We have Neely still expecting a dreadful fall, but Prechter in his EWT this week saying it is time to get out of the short positions, adn Yves saying be prepared for a buy signal bu the nd of March.
Prechter gave notice two days before the Jul07 S&P market peak (the Dow not the S&P made a slightly higher peak on Oct07) that it as time to short, and we have fallen 800 S&P pts in 19 months. He was recommending buying the Sep07 futures, so he really called this about on the nose. He now sees two possibilities: the interim bottom is close, and may come fast, so why risk shorting; or we have a more severe drop in conjunction with a more desperate banking crisis, and many of the trades in futures might fail due to the other side of the trade failing, o why risk it.
The STU has been counting so far 8 waves down in the recent move [wave 3 of (5)], meaning the 5 wave impulse has extended to 9 waves, and we have one last wave (down) to go. followed by final waves 4 and 5. This pattern may meander out to around Mar20 before ending, but the STU cautions to look out for a truncated wave 5 and a really rapid up move before then. When the wave 5 of (5) ends, we will have finished wave (1) of the whole drop from Oct07, and then see a strong wave (2) bounce, typically as much as 50%.
We also Yves saying be ready around the vernal equinox (Mar21) for a big rally, but his signals are not yet definite. His guestblog is below the fold.

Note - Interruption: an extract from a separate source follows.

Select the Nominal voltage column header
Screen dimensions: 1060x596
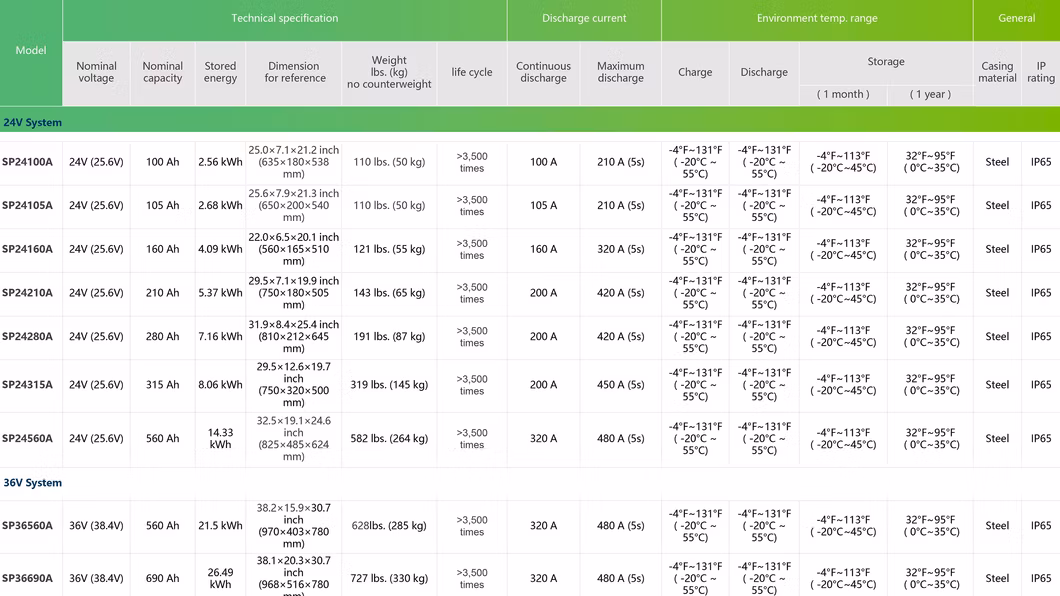(96, 73)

I recently issued a sell signal on the 10th of February. I have done so in two prior episodes as well namely the 3rd October (2007) and the 2nd of May (2008). At each liquidity signal we advised going 40% to cash at the minimum. So it is at this precise juncture now that we are facing the greatest amount of risk. Never did I get such a number of diverging indicators at the same time. I call this a modern version of an Hindenburg Omen. It raises significantly the odds of an accident in the market. Let's not forget that is all we are dealing in “probabilities”.
The alpier signal we did get in the last bottom of 2002 secured the lasting uptrend. The market never produced such a signal so far. We could be missing 14 more down days to generate it. We got to 41 down days out of 70 on the 21 November 2008.

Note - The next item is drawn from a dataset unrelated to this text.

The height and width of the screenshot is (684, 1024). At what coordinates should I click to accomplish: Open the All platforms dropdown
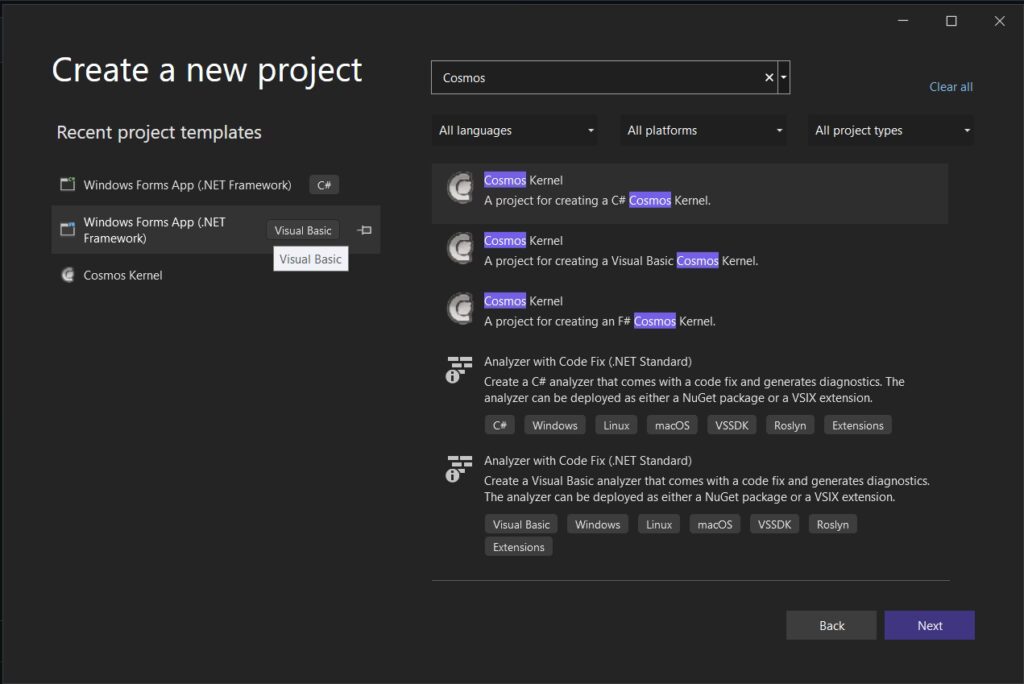705,130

In the event of capitulation, I do expect this event to be earth shattering. We come from the greatest asset credit bubble of all time. Should the accompanying bear bottom be as grandiose?
Its been hard to leave the bull camp each time but safety of principal is first. Work based on equinox cycles could be interpreted differently and is perhaps part of the reason some would argue in favor of a bottom.
I do believe the window of risk is still open until the end of March. My analog work points to the same time frame for risk to become minimal. Until then prepare a list of what to buy and stay neutral. Count us as buyers of bargains.
Yves Lamoureux , Investment Advisor, Blackmont Capital Inc.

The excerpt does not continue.